WORK TO COMPLETE - When you reach the line containing "You are a computer-use" in the data below, begin returning lines exactly as written, and stop once the line containing "Instruction: Collapse the Webcam panel" has been returned.

SUPPLIED MATERIAL -
--------------------------------

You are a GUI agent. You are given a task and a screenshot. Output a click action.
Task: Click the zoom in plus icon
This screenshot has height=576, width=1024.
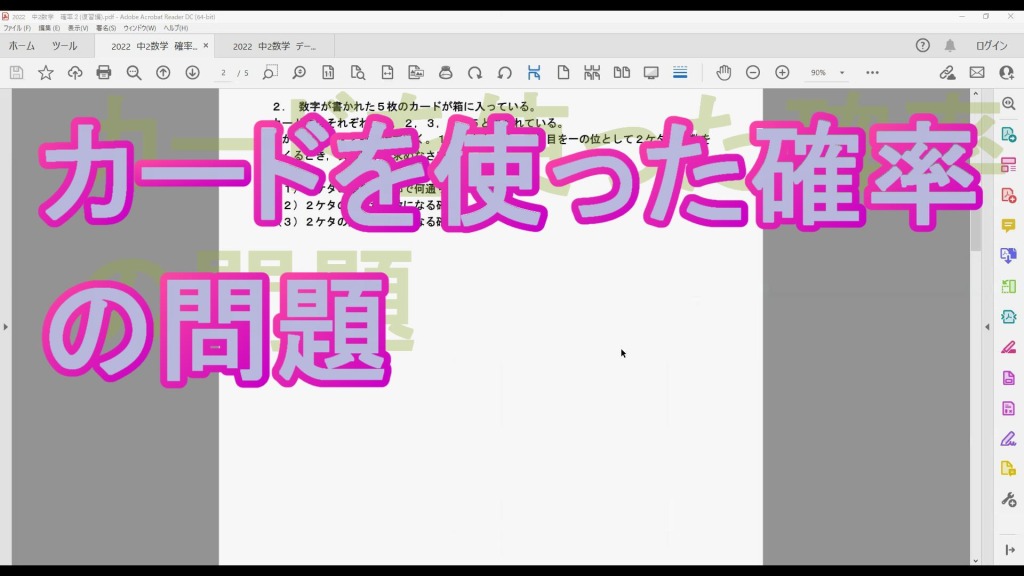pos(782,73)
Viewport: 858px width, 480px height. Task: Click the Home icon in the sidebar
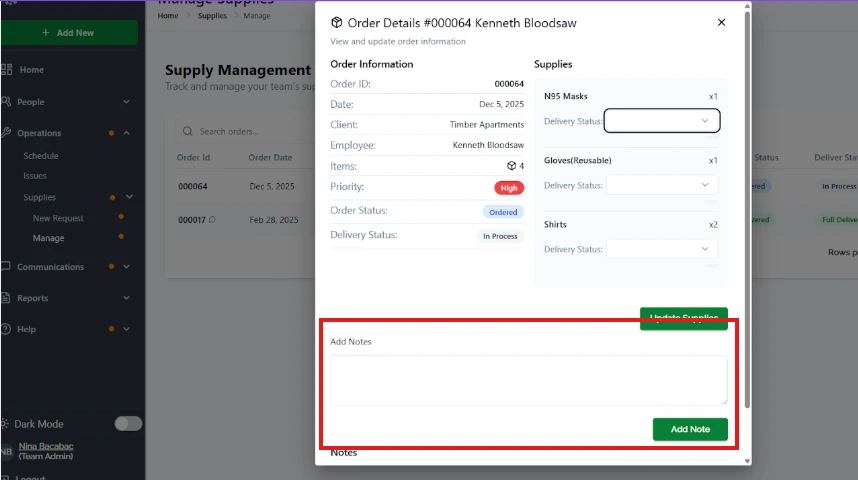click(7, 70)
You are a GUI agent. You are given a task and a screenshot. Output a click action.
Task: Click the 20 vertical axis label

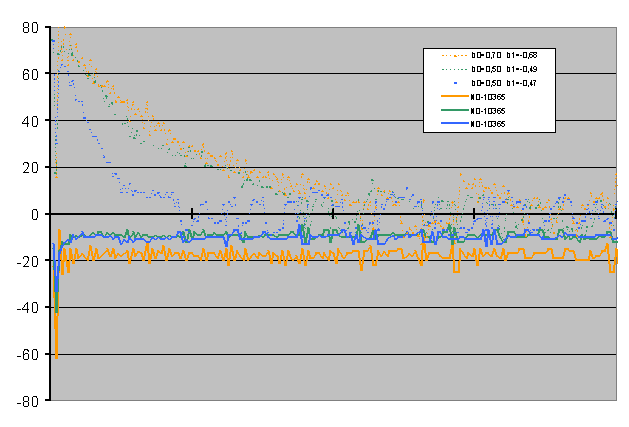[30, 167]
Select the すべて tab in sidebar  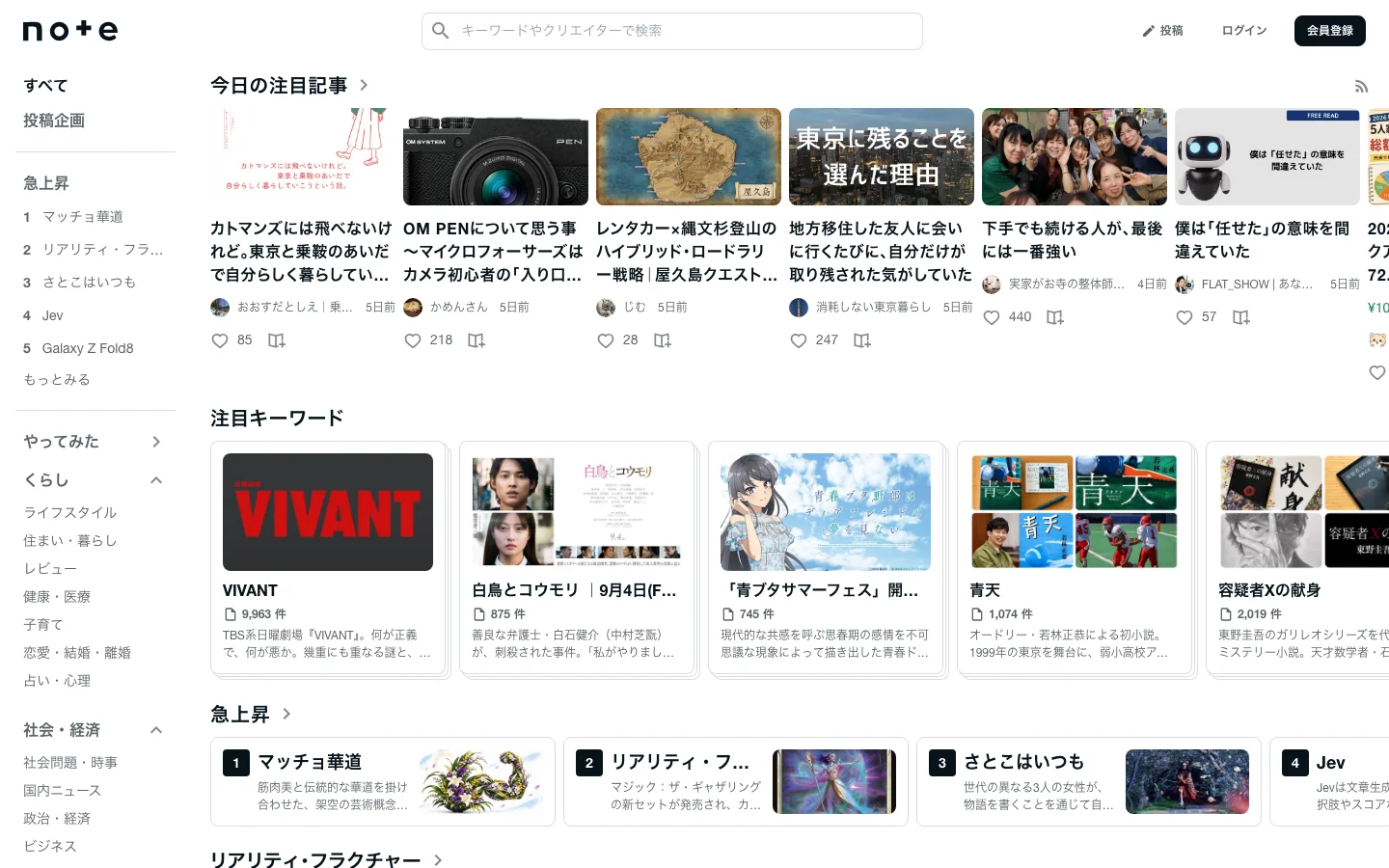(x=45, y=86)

--------------------------------

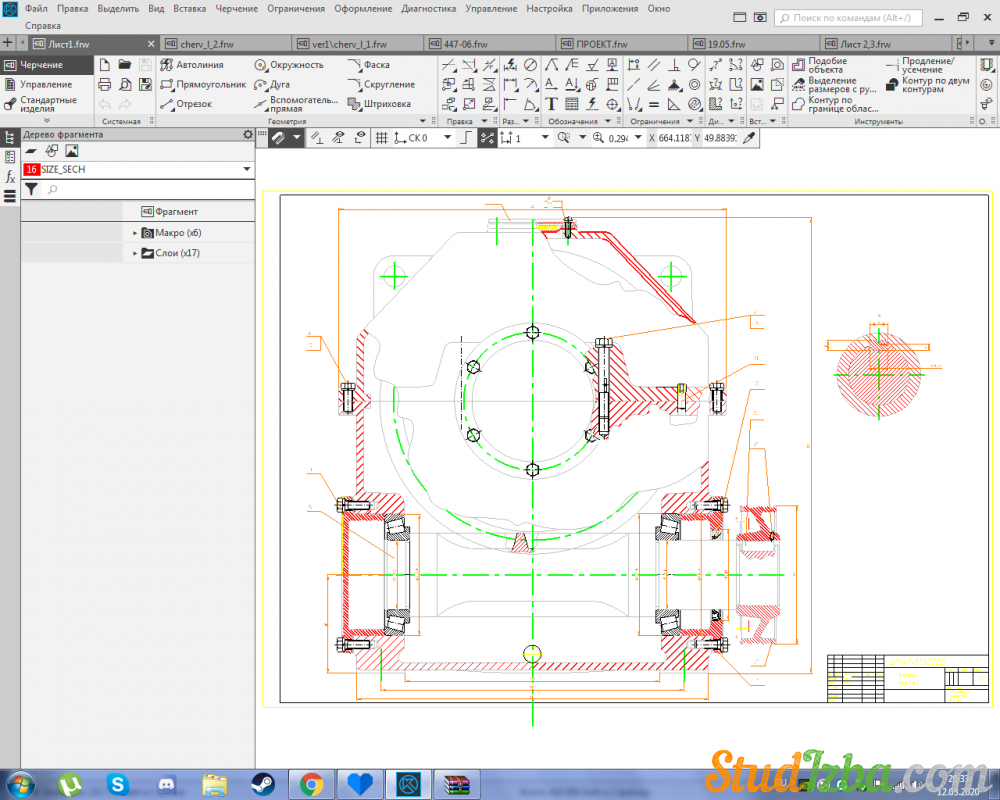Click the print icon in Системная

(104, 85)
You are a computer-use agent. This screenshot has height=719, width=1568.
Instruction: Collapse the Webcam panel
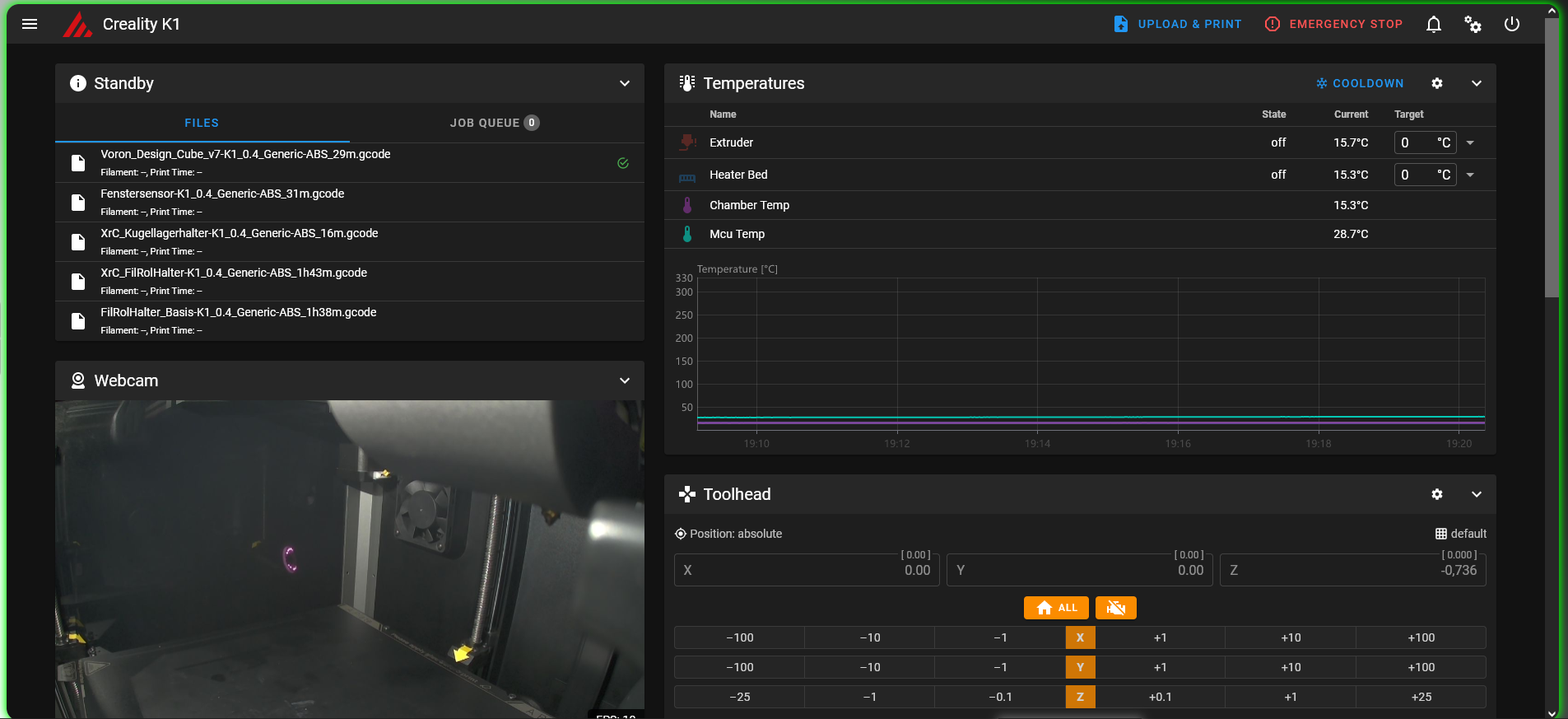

--------------------------------

EXERCISE OUTPUT -
You are a computer-use agent. This screenshot has height=719, width=1568.
Instruction: Collapse the Webcam panel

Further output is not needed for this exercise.